The point is not performance. Whenever you set a __gettable metamethod
to a table, you cannot access that table except through a "rawget" call.
In other words, you already need some special way to access the table.
That is not much different than the use of a proxy. More important, it
is quite easy to encapsulate the proxy "pattern" inside a function, so
that anyone that needs to track table accesses just call that function
(see PIL, page 117).

Needless to say who he's answering to I suppose.  Anyway I don't have anything 
against proxy tables.  They're a relatively clean workaround I suppose but 
they could be avoided which would be even better.  Also attaching a pointer 
to a table for storing C data would make C<->Lua interfacing simpler and 
better for reasons I have explained (hopefully) in the initial post.  That's 
all I'm saying.

Of course it works as is and I can understand it if people think more 
pragmatically and don't want to sacrifice backwards compatibility for it but 
I also think it's worth it (although I'll have to rewrite everything too).

> However, I think this is a strong argument for increasing the ease of
> using proxy tables, since they are a prominent idiom in Lua 5.  I've been
> thinking about adding the following:
> 1) A table internals swap (or identity swap if you like) function to
> efficiently proxy a table without losing identity.
> 2) Having a per-table proxy-mode flag to force __index and __newindex use
> regardless of existing keys.  This is a kind of self-proxy or auto-proxy
> behavior.  It would be much cheaper than always checking metatables, and
> it doesn't require an extra table like the typical proxy idiom does.

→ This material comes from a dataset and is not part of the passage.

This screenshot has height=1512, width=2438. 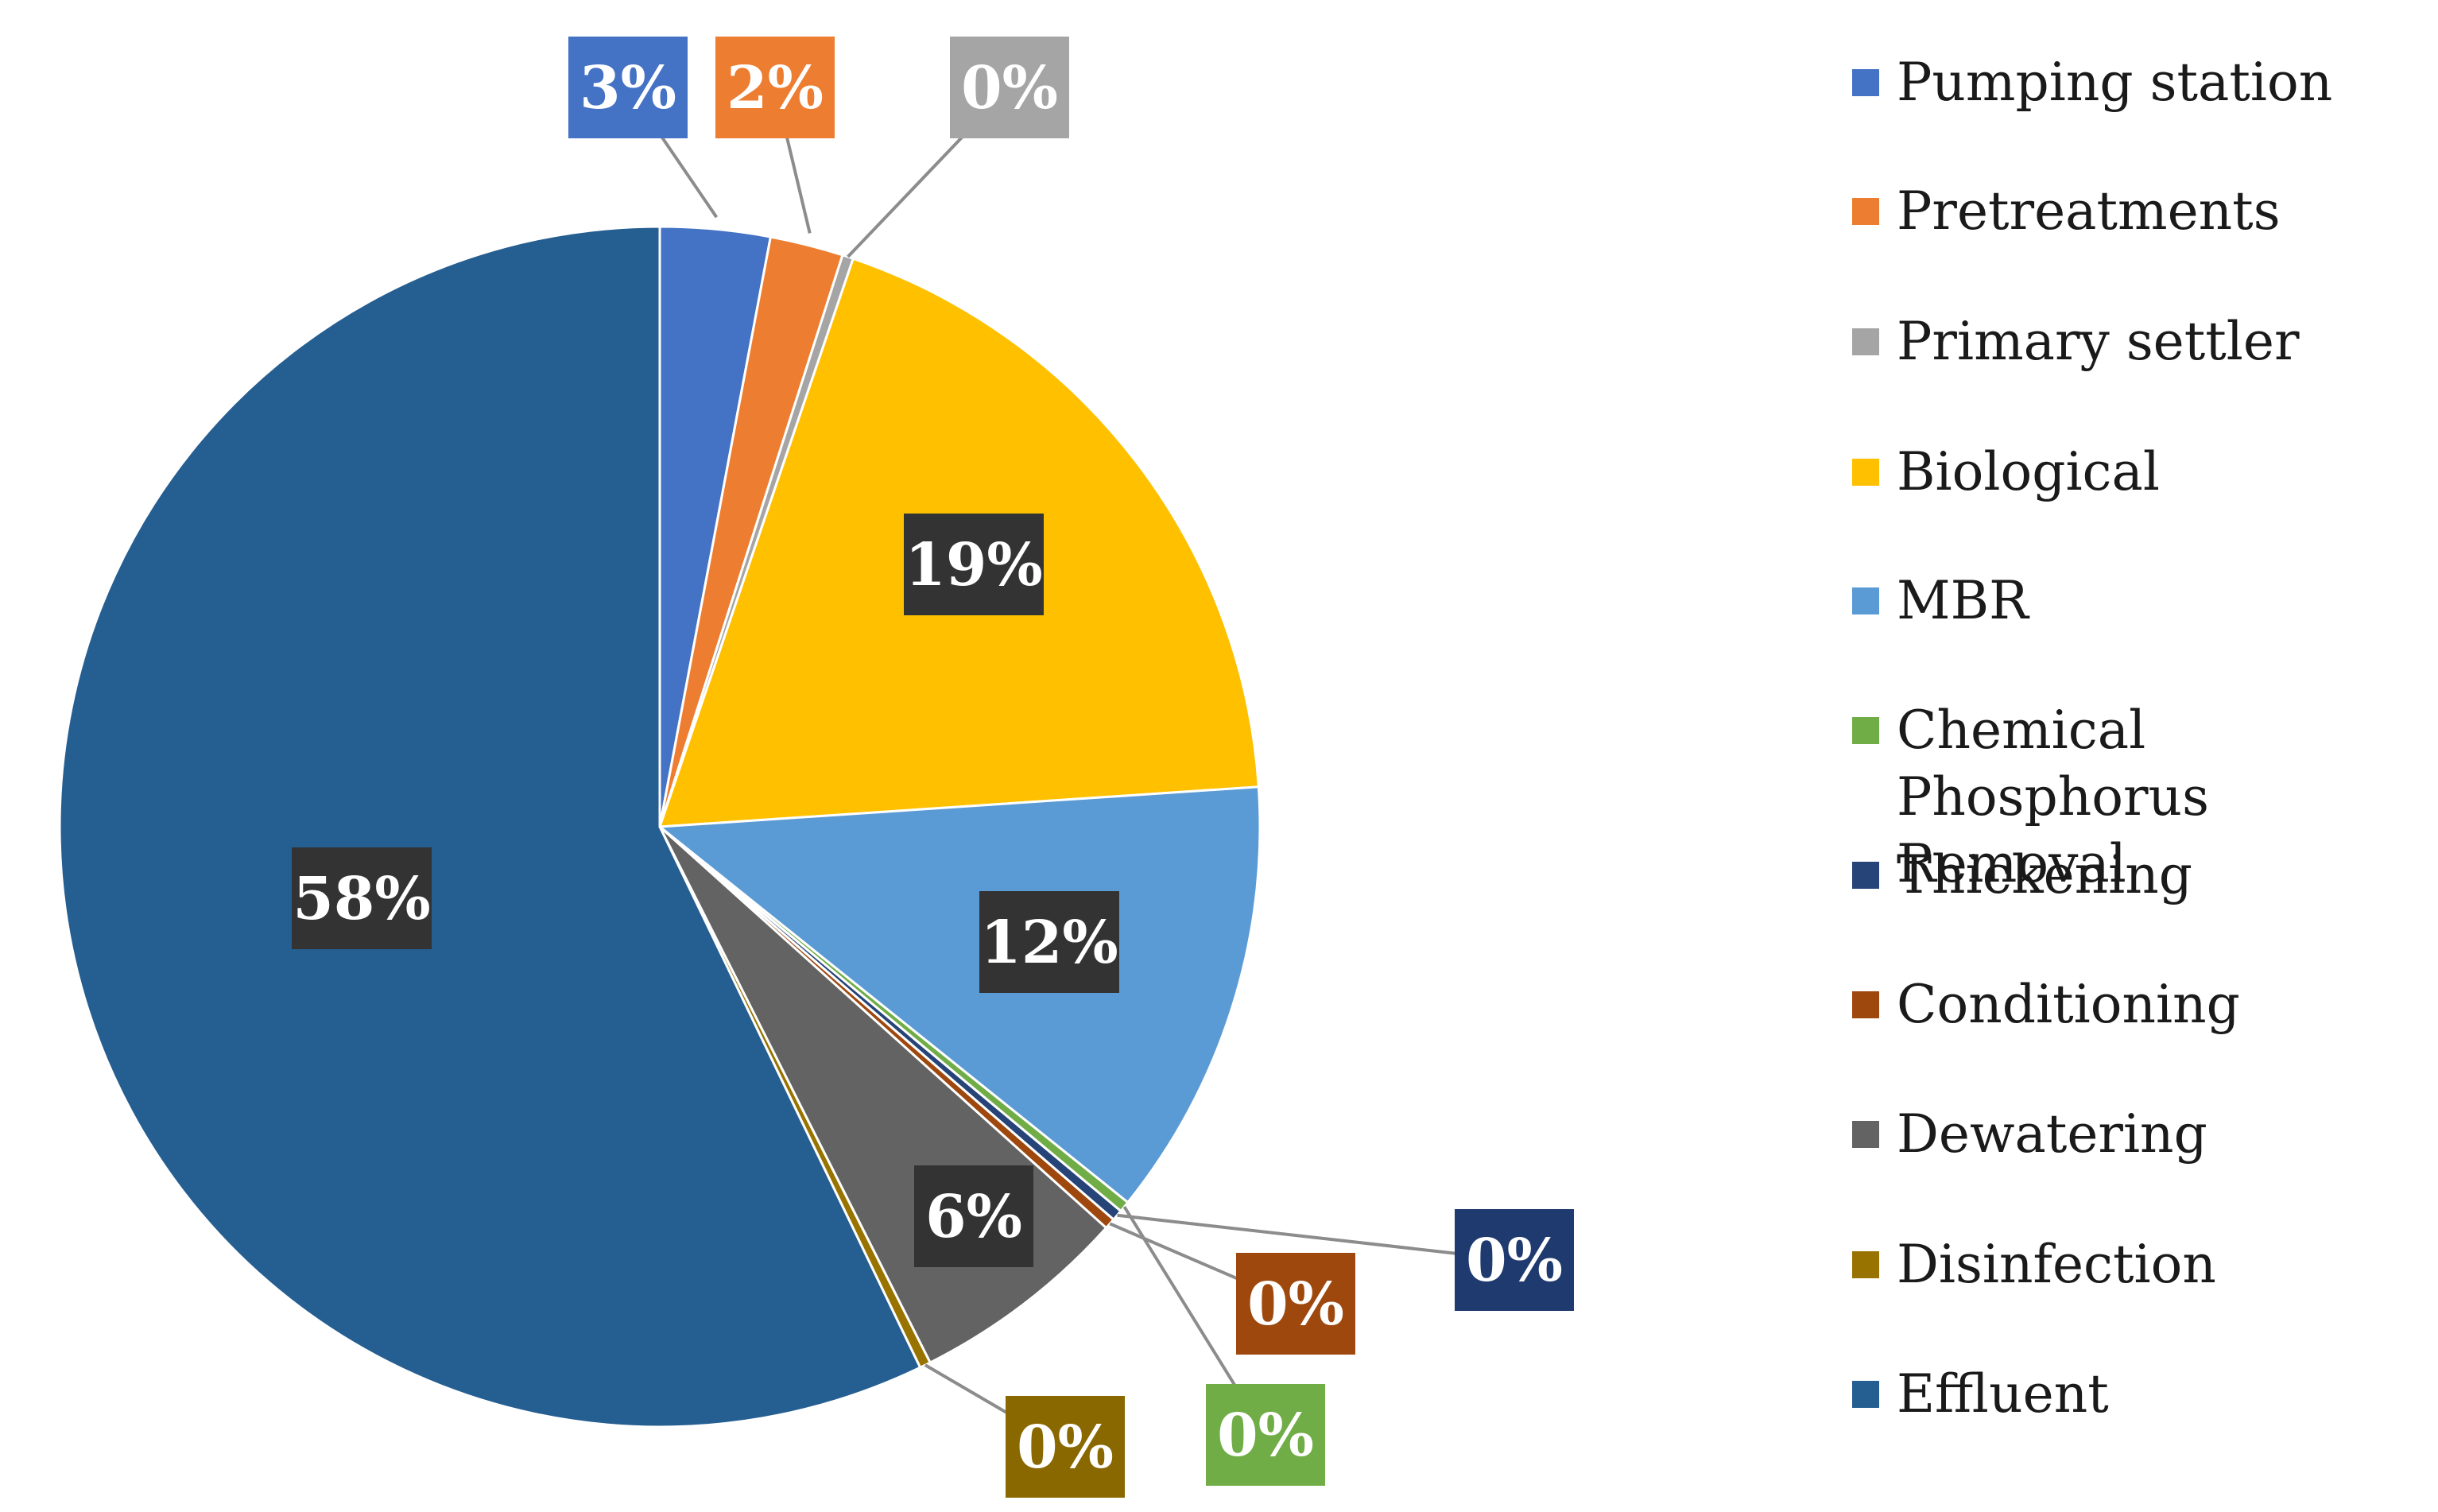 I want to click on legend-item: Disinfection, so click(x=2136, y=1264).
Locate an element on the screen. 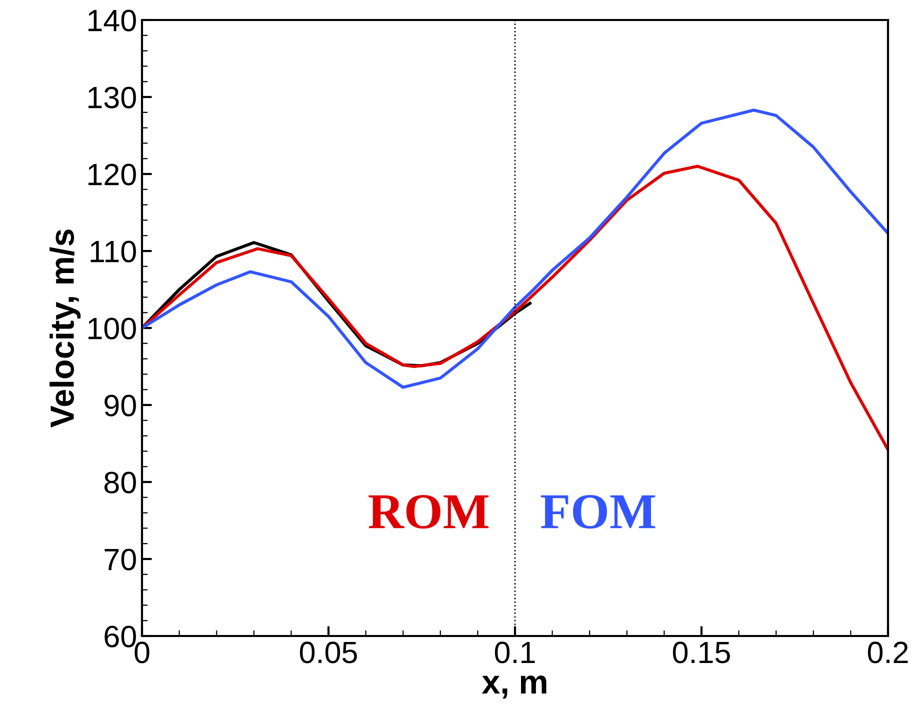 Image resolution: width=913 pixels, height=705 pixels. y-tick-label: 90 is located at coordinates (120, 405).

I can't say I understood the first proposal but the second would work too I 
suppose.  I just don't see why we should keep a mechanism which implements a 
general feature (table/object 'overridability') not in the most 
straightforward and generic way but in a way more suited towards a specific 

It's not terribly important for me either, from a practical point of view.  I 
just like Lua and I want to see it get even better.